Shifting Sands in Regulation
Attendees at this year’s Neurotech Leaders Forum observed a number of informative sessions that dealt with the changing landscape of the neurotechnology industry [see p7]. Although the industry still faces some challenges, there was general consensus that getting new neurotech products to market has become smoother in recent years.
In a session devoted to the regulatory climate in the U.S. and abroad, Cristin Welle of the University of Colorado, Denver, and a former FDA regulatory scientist, described how the gap is narrowing between the U.S. and Europe.
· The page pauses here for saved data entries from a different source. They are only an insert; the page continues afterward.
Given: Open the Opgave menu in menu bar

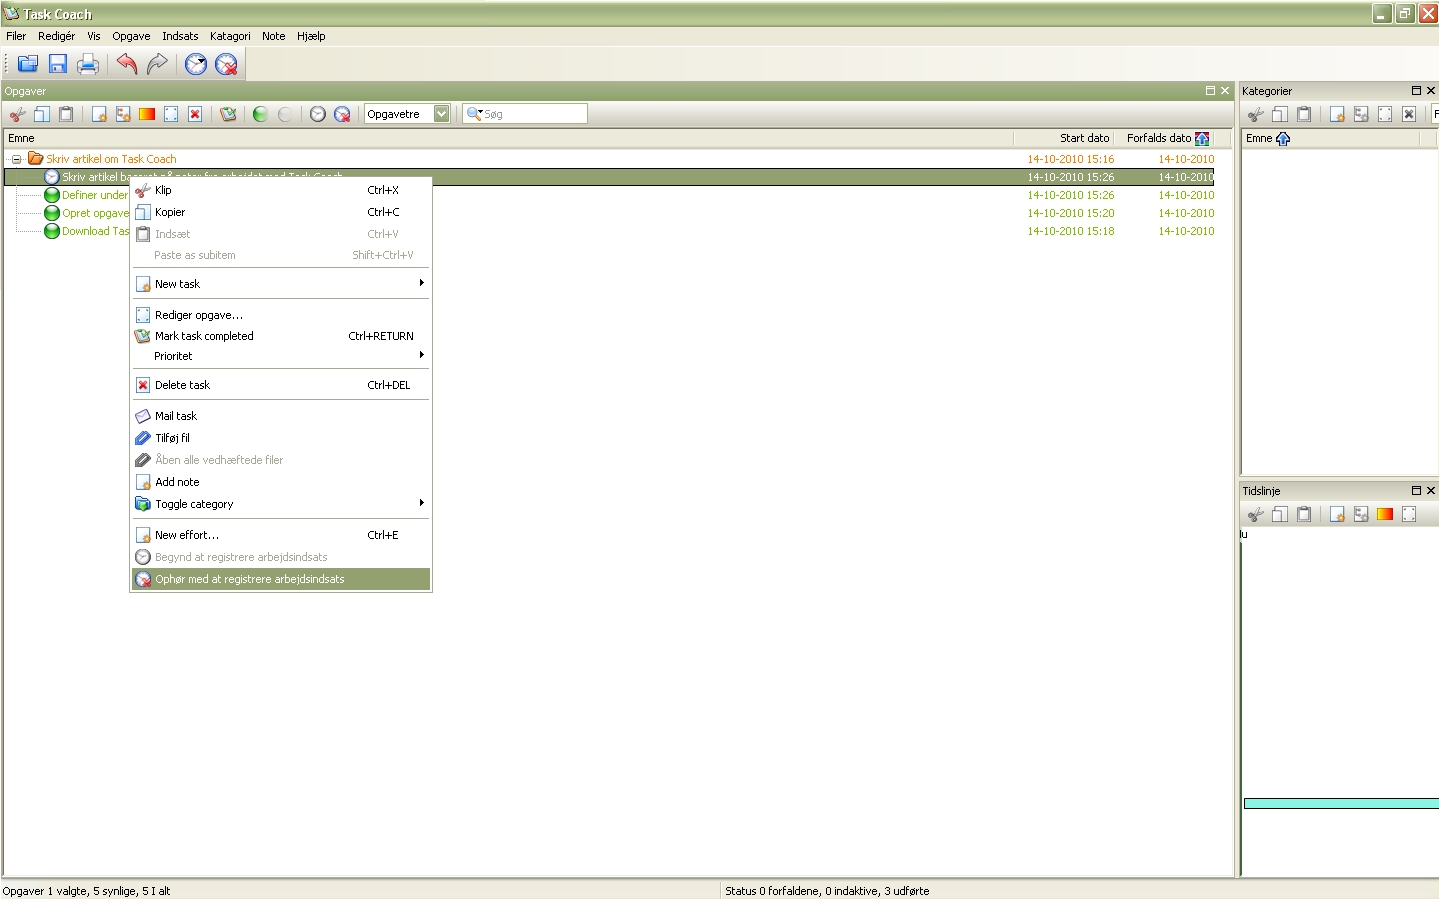Looking at the screenshot, I should [x=131, y=36].
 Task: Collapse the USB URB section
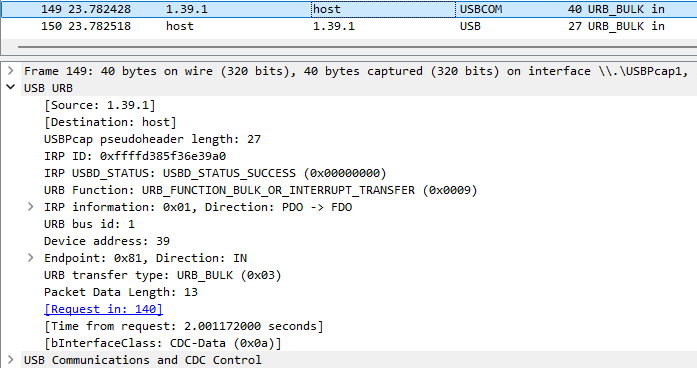11,88
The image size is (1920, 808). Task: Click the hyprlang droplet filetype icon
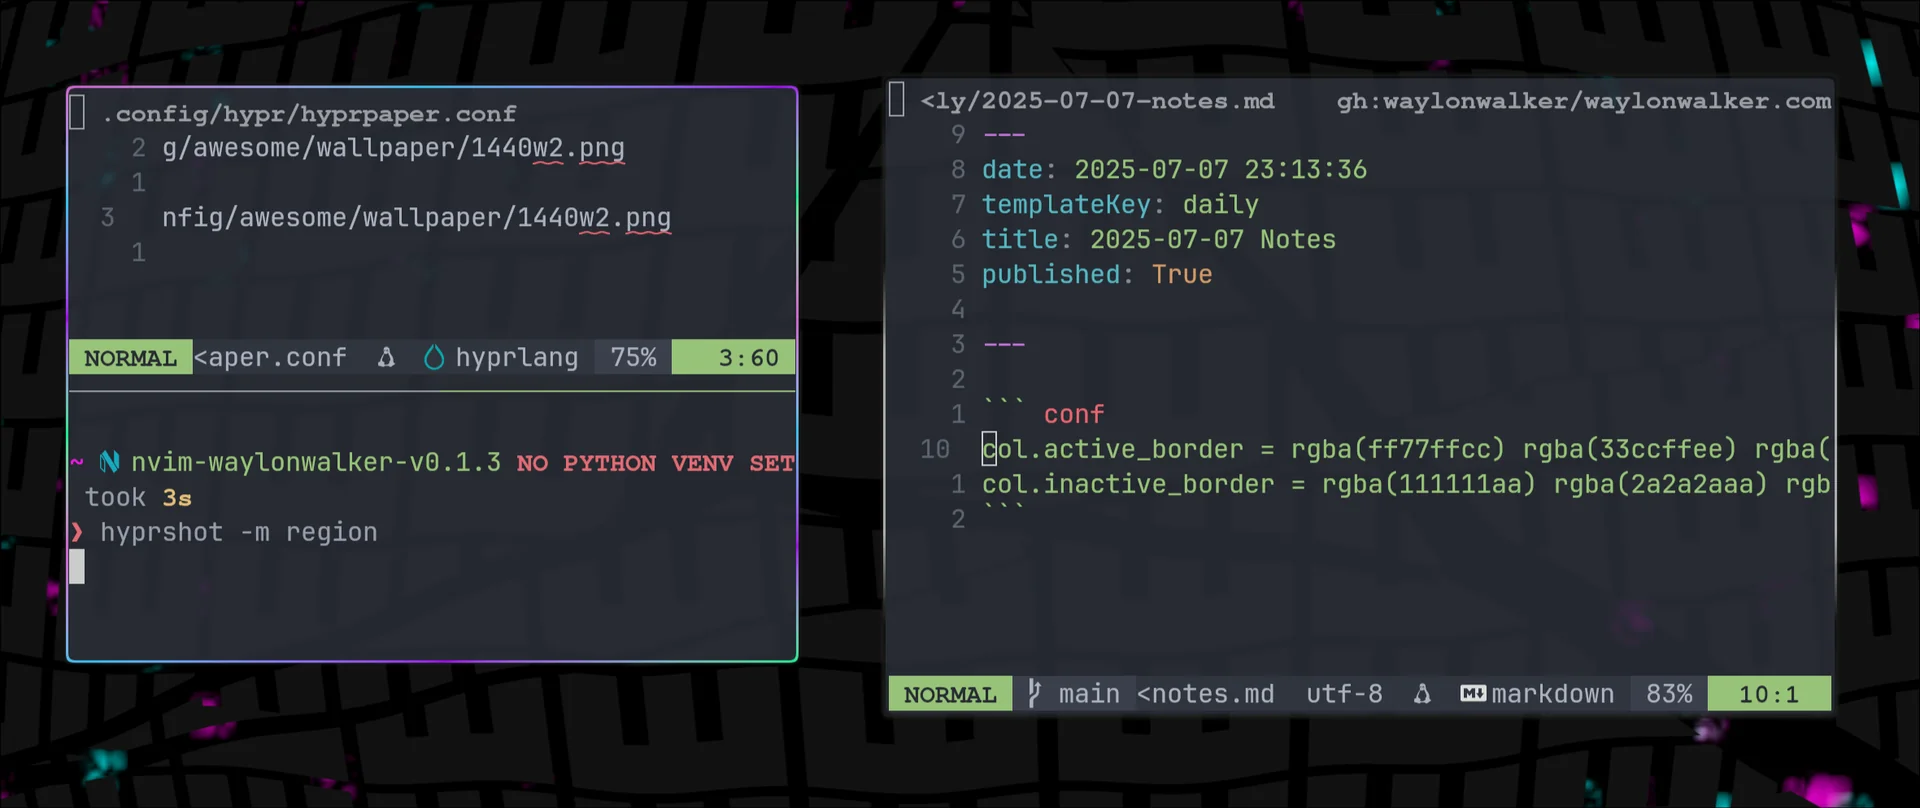(x=434, y=358)
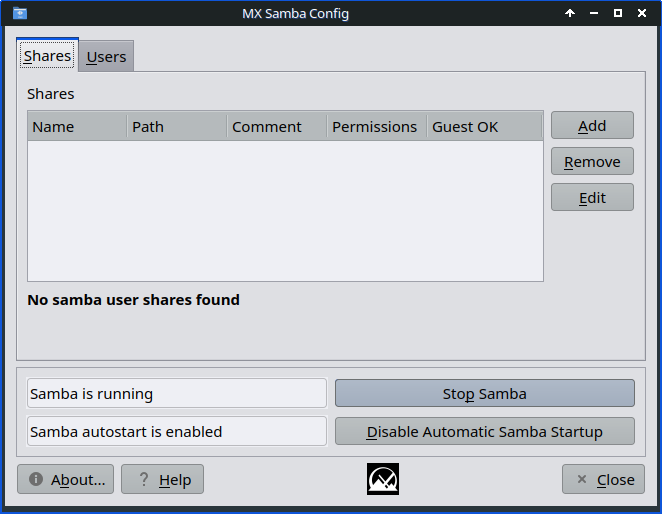The image size is (662, 514).
Task: Open the About dialog
Action: [66, 479]
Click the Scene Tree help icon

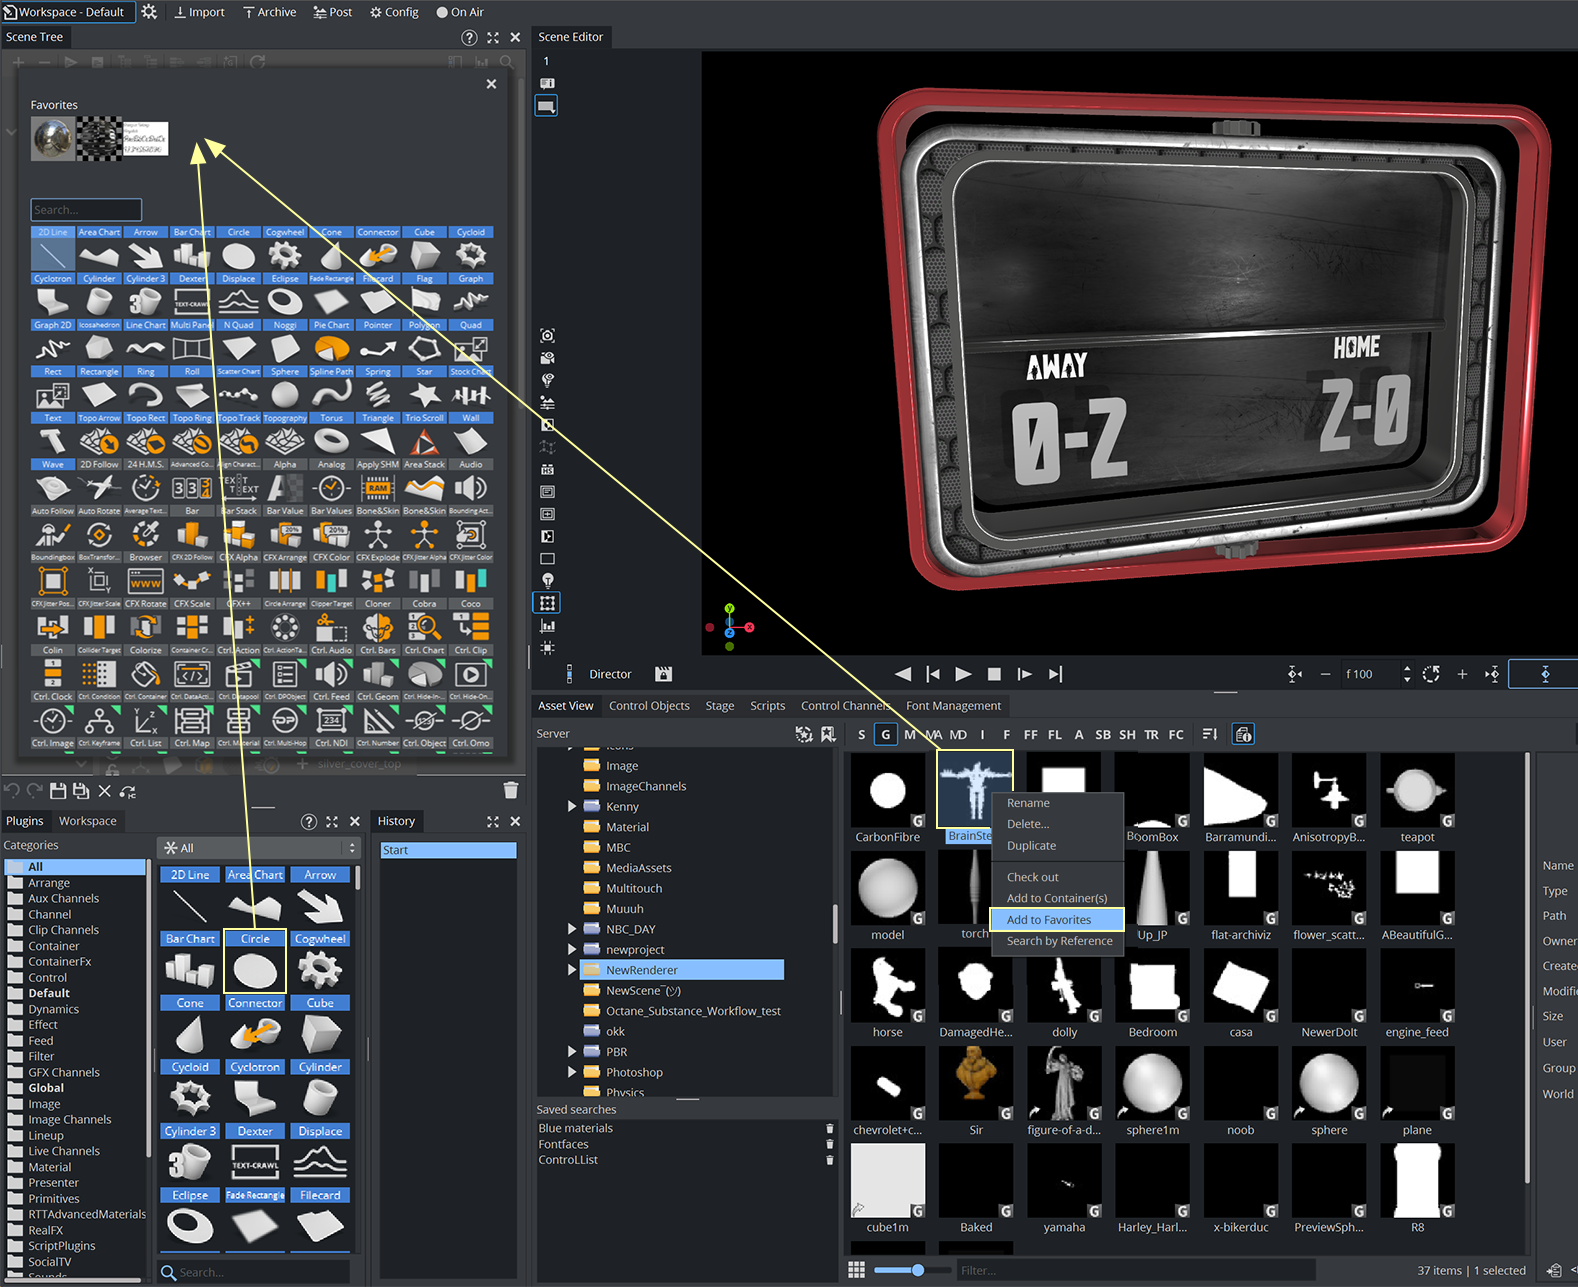point(469,37)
While the U.S. still requires more extensive clinical trials than Europe and it still takes longer on average to get approval for an implanted device in this country, the situation is getting better, Welle said. The average time to get full IDE approval has fallen from 442 days in 2011 to about 30 days now. Welle credits much of this improvement to the new position of clinical trials director at the FDA’s Center for Devices and Radiological Health, who gets involved immediately if an IDE is disapproved. Also, as of 2012, an IDE can no longer be disapproved on efficacy grounds—only for safety concerns.
While full PMA approval in the U.S. still takes more time—”It’s not a compelling success story yet,” Welle said—obtaining 510(k) approval is now more on par with CE Mark. Meanwhile, the EU has been tightening things up. Beginning in 2020, medical device regulations will call for stricter pre-market review, with more clinical evidence of safety and effectiveness needed. Europe will also strengthen regulations for post-market surveillance.
Nick Langhals, Neural Engineering program manager for the National Institute of Neurological Disorders and Stroke, agreed that the U.S. approval process has improved. “The FDA of the past was more of an adversary. Now they’re playing a different role,” he said. “The FDA will now give you a lot of feedback before you even start the application process.” Langhals also highlighted public-private partnership programs that offer an opportunity for startups to streamline the commercialization process.
Also in the session, Victor Pikov related that the regulatory climate for medical devices in China has improved. The government loosened regulations for foreign-owned enterprises to establish manufacturing in China. Multinationals can now sell their products with the same access as domestic firms, though the sale of foreign-made medical devices to hospitals will now be more difficult. Pikov noted that the Chinese medical device industry is growing at an 18 percent annual rate.
While there are still regulatory hurdles for neurotech firms to get products approved in the U.S. and abroad, the situation has largely improved over the last 5 to 10 years and this should bode well for the growth of the neurotech industry.